● **REQUIRED WORK**
- a) Translate into Spanish this sentence from the text arguing against releasing an aged prisoner: "Freeing her does not benefit society at all."
- b) Write the next few sentences of the text arguing against releasing an aged prisoner, picking up after its final line.

● **TEXT EXCERPT**
□ □ □ □ □

Partially paid, to what extent she's a threat is secondary to that. The fact remains she wasn't a productive member of society before her arrest and, according to you, she's too old to be of much use now. She was granted a second chance when her life was spared, the price was and should be to spend it in prison.
Because of the notion that the penalty should fit the crime. You don't execute someone for jaywalking but it is an appropriate one when someone engages in the wanton murder of innocent people. Some crimes are heinous enough that the forfeiture of the criminal's own life is the closest society can hope to get for justice.
Freeing her does not benefit society at all. Keeping her incarcerated when she should have been gone decades ago does give some sense of justice. She is a burden no matter what. Taxpayers had to pay for keep all these years. What is she going to do now freed? You keep pointing to her being old. Society is completely different from the 1970s. She's either going to profit off her crime with book & movie deals, which is revolting and a slap in the face of the families who are just suppose to suck it up and move on. Or, she'll continue to be a burden by collecting Social Security (which she never paid into), Medicare and other programs - which is money better spent on lower income citizens who have never participated in murder.
It changes nothing.
And once again... Moving on doesn't mean a criminal should not bear the full punishment for their crime and she only paid partial. The fact she was allowed to grow old when her victims were denied so is generosity and mercy enough.

□ □ □ □ □

Collected data:
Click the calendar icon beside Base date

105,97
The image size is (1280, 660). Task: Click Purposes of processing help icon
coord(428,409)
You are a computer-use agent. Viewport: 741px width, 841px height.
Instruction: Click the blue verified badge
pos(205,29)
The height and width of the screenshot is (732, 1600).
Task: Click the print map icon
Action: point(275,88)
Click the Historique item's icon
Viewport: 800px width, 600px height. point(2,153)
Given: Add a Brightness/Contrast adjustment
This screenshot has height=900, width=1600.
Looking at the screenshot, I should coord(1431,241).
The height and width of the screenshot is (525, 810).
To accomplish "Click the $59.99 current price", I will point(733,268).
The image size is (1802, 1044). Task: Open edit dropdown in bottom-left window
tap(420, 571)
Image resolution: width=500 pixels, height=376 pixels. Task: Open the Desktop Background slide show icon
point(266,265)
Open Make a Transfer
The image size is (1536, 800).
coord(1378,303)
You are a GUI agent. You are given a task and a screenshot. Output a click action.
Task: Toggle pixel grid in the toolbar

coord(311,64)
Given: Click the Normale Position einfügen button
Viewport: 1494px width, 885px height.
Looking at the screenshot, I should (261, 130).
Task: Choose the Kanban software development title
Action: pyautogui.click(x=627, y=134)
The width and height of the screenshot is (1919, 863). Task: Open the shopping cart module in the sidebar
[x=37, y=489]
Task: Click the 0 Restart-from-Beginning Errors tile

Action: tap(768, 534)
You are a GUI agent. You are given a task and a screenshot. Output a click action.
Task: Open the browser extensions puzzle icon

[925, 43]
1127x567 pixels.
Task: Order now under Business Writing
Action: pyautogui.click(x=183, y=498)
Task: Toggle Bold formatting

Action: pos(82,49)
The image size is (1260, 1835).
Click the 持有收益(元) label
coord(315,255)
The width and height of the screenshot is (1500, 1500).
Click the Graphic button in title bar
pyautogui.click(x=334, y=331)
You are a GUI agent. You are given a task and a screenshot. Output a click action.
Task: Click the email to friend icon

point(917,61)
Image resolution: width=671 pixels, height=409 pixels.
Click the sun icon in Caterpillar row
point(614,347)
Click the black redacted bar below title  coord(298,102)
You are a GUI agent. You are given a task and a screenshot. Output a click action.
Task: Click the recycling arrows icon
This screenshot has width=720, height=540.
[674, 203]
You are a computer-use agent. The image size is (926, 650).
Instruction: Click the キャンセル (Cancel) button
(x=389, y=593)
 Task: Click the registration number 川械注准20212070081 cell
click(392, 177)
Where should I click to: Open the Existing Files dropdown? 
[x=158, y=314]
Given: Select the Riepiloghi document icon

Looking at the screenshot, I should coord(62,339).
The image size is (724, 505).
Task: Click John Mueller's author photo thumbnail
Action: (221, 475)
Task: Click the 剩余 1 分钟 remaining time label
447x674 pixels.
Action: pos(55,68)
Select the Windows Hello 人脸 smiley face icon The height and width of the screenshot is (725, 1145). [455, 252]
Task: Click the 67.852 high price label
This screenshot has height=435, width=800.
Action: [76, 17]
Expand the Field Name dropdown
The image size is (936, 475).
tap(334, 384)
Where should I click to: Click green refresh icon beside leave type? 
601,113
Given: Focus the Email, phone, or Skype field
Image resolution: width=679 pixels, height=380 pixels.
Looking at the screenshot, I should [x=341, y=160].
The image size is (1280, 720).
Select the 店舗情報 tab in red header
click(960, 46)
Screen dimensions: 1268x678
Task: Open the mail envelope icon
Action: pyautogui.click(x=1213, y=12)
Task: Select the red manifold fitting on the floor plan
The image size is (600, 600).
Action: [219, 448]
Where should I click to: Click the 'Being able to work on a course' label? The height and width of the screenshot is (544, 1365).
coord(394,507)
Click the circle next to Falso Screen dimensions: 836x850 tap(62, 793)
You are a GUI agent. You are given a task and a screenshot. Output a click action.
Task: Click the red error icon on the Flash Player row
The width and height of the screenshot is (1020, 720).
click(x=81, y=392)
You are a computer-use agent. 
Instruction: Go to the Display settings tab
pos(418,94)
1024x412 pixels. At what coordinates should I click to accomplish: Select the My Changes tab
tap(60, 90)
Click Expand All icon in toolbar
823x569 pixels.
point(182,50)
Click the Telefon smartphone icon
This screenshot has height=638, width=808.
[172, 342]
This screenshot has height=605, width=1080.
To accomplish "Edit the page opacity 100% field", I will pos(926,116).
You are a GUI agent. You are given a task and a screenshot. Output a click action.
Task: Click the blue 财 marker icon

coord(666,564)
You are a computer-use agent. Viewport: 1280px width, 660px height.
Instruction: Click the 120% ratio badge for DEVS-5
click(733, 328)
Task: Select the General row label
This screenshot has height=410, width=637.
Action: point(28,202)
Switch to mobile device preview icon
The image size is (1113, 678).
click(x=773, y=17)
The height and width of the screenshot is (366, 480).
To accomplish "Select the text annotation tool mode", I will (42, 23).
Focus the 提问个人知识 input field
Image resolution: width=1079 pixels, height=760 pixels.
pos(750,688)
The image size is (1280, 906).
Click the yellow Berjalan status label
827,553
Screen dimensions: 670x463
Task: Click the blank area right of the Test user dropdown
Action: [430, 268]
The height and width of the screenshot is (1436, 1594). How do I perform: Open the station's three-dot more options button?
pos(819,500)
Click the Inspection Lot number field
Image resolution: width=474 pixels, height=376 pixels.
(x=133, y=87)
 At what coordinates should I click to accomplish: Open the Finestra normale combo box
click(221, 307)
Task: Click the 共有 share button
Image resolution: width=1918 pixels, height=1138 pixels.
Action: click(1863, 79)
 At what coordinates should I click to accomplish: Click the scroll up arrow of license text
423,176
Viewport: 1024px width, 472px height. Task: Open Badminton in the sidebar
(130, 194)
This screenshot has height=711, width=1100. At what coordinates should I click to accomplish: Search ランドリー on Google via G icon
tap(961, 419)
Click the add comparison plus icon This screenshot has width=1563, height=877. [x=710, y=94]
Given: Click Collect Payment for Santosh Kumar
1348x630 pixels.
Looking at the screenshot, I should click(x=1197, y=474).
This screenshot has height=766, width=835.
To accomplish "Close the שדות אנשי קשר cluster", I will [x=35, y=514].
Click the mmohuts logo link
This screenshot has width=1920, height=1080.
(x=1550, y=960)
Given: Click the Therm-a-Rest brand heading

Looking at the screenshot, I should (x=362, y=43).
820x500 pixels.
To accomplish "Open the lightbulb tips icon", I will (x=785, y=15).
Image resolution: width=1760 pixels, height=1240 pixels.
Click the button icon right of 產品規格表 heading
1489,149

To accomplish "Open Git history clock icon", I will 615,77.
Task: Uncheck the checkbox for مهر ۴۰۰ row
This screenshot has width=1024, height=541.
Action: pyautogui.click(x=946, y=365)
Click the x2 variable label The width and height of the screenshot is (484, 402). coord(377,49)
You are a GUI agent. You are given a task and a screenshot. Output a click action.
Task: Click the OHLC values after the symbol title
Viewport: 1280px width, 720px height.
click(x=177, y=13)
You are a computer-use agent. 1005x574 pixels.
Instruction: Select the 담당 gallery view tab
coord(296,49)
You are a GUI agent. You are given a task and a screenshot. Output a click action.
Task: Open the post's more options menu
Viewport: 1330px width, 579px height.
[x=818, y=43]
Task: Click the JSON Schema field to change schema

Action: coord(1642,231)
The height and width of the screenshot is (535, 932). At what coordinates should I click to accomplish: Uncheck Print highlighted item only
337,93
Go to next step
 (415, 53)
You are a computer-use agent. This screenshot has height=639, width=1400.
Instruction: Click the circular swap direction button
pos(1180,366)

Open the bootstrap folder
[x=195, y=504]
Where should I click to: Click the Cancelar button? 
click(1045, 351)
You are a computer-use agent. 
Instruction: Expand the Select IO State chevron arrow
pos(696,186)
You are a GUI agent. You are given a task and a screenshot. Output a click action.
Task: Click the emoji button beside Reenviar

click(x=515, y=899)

□ □ □ □ □

● **SOLVED TASKS**
- a) Liberarla no beneficia en absoluto a la sociedad.

- b)
She was a 19 year old from a middle class background who got into drugs and rebelled against her parents. She chose her path. There were many Manson members, people came and went. She was neither his hostage or under his attention 24/7, she was just one of many. Deprogramming doesn't happen overnight, she and the others stopped mimicking him once reality of their futures began to set in. That's lucidity and a sense of right and wrong, just like she knew right from wrong to be a model prisoner. Compare that to one of his true believers,
Squeaky Fromme.
According to The Trial of Charles Manson by Douglas Linder:
Van Houten dismissed three defense lawyers in succession for claiming her actions were attributable to Manson's control over her.
And in Helter Skelter by Vincent Bugliosi:
When her lawyer was asking an expert witness about the effect of LSD on judgment, Van Houten shouted that, "This is all such a big lie, I was influenced by the war in Vietnam and TV."